On Monday the Obama Administration informed corporate America of its intention to aggressively up the stakes with regard to investigating big firms abusing their dominant market positions. The announcement, delivered by Assistant Attorney General Christine Varney, marks a return to the Clinton-era during which Microsoft felt the heat.
Meanwhile, the EU yesterday fined Intel a record $1.45 billion (surpassing last year’s Microsoft fine of $1.3 billion) for abusing its dominant market power, with particular regard to the world’s second largest supplier of PC chips – Advanced Micro Devices (AMD).
Following the EU’s crucifixion of Microsoft, and now Intel, all eyes are on Google – no surprise here. Yet, with all their free, hip, and privacy invading tools Google seems to be tolerated by authorities as well as citizens across Europe and beyond. However, if you combine Google’s already astral market dominance with their many (and ever increasing) privacy invading products one can understand if the European Commission’s anti-trust lawyers are now focusing their attention on Google.

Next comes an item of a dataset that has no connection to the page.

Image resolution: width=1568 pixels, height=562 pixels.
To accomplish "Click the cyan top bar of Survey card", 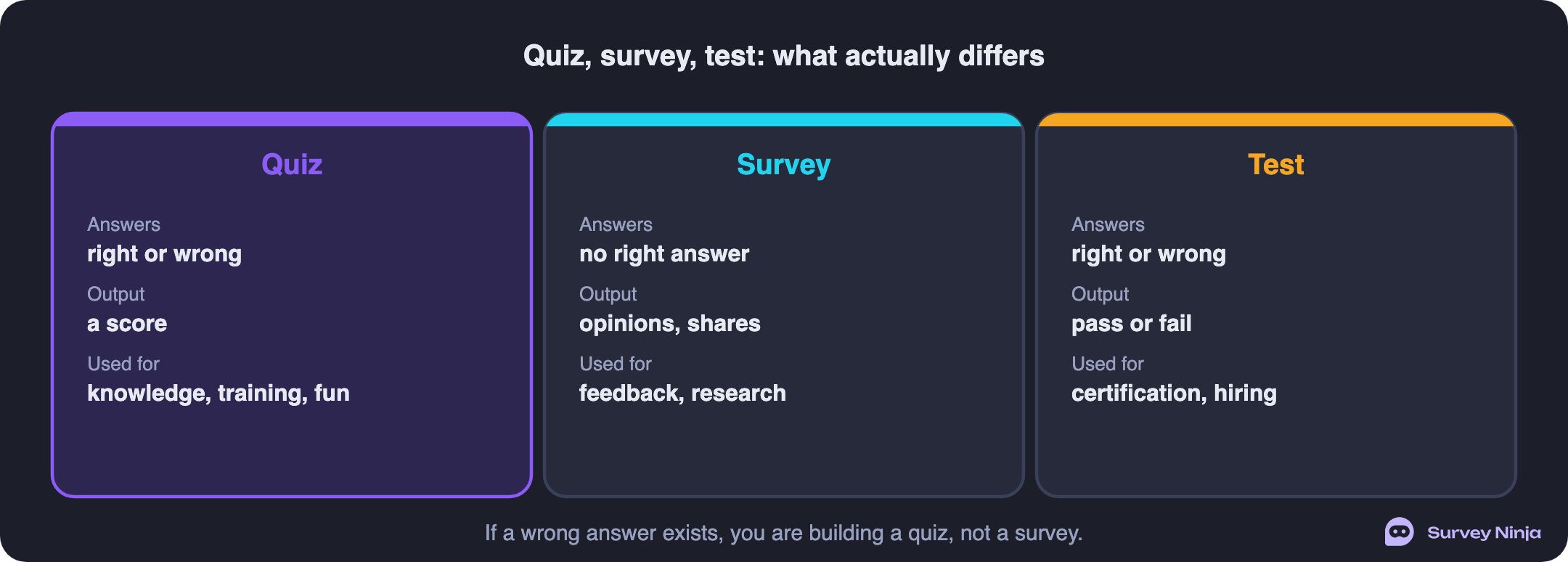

Google users, and quite possibly privacy minded public bodies, go through a shock-then-acceptance process, as explained by Mike Elgan on Datamation. Remember Googling your name, remember seeing your house on Google Maps, seeing your street in Street View, realising what Google does with your Gmails…shock, then acceptance. If you haven’t tried out their latest offering, Google Latitude give it a spin. Oh yeah, there’s also Google Health, guess what information Google is after with that application?
Will the Commission mirror developments across the pond? It’s looking increasingly likely given that privacy issues and abuse of market dominance makes for a very explosive combination and Google is, whether they like it or not, at the epicentre of it all!